- Set tasks -
(a) Reproduce word for word the part of the sound-walk passage from "So we would" up to and including "woods with me.".
(b) For each statement, say yes or no according to the sound-walk passage, and quote the words that decide it. (i) The writer had organized a sound-walk before. (ii) The interactive digital version was to be placed in a tent at the start of the walk. (iii) The field recordings for the faders had already been made when the plan was drawn up.

- Source passage -
============================================================

After a bit of thinking I came up with the idea of doing a sound-walk through the woods which I could guide people on, and having an interactive digital version (note the funding words!) in a tent at the start of the walk so that the folk who were not able to walk or were not around at the start of the tour could still get the idea and have fun.

So we would have a form of bifurcated experience; the walk which I had yet to work out, and/or the ability to synthesize it. This I planned to make with a set off faders people could use to turn up or down my (as yet to be recorded) pristine 3D audio field recordings of ‘a stream’ for instance or on another fader ‘birds in the canopy’ etc…

Now, it must be said at this juncture that I had never organized a sound-walk, but I felt reasonably confident, and anyway how hard could it be. It turns out that it was not all that difficult to do in itself, after all, the topography is there; but what was really, really complicated to do was to disentangle the concepts and preconceptions I brought into the woods with me.

============================================================

- Material -

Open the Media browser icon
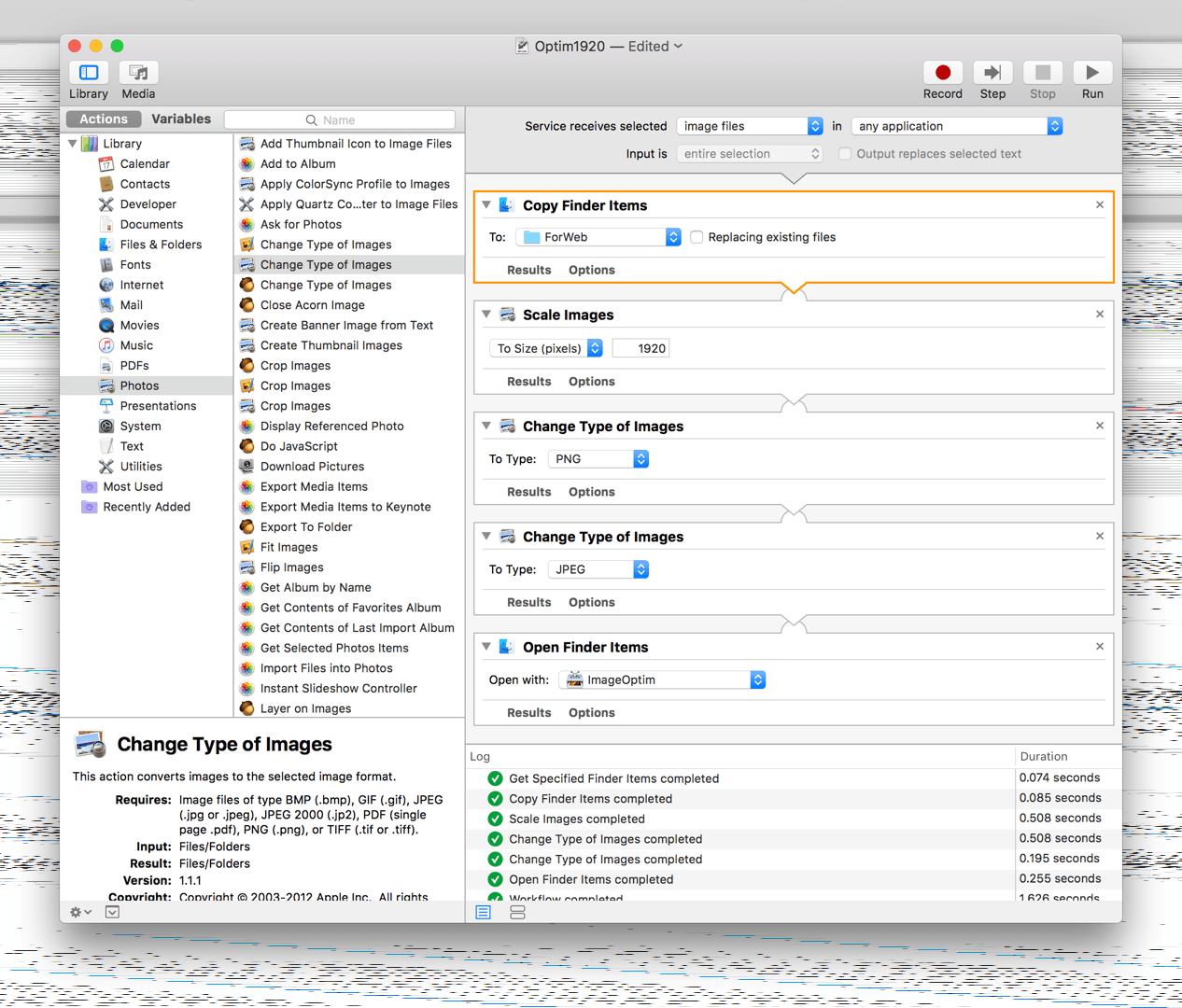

============================================================

- Answers to the problems -
(a)
So we would have a form of bifurcated experience; the walk which I had yet to work out, and/or the ability to synthesize it. This I planned to make with a set off faders people could use to turn up or down my (as yet to be recorded) pristine 3D audio field recordings of ‘a stream’ for instance or on another fader ‘birds in the canopy’ etc…

Now, it must be said at this juncture that I had never organized a sound-walk, but I felt reasonably confident, and anyway how hard could it be. It turns out that it was not all that difficult to do in itself, after all, the topography is there; but what was really, really complicated to do was to disentangle the concepts and preconceptions I brought into the woods with me.

(b)
(i) No: "I had never organized a sound-walk"
(ii) Yes: "in a tent at the start of the walk"
(iii) No: "(as yet to be recorded)"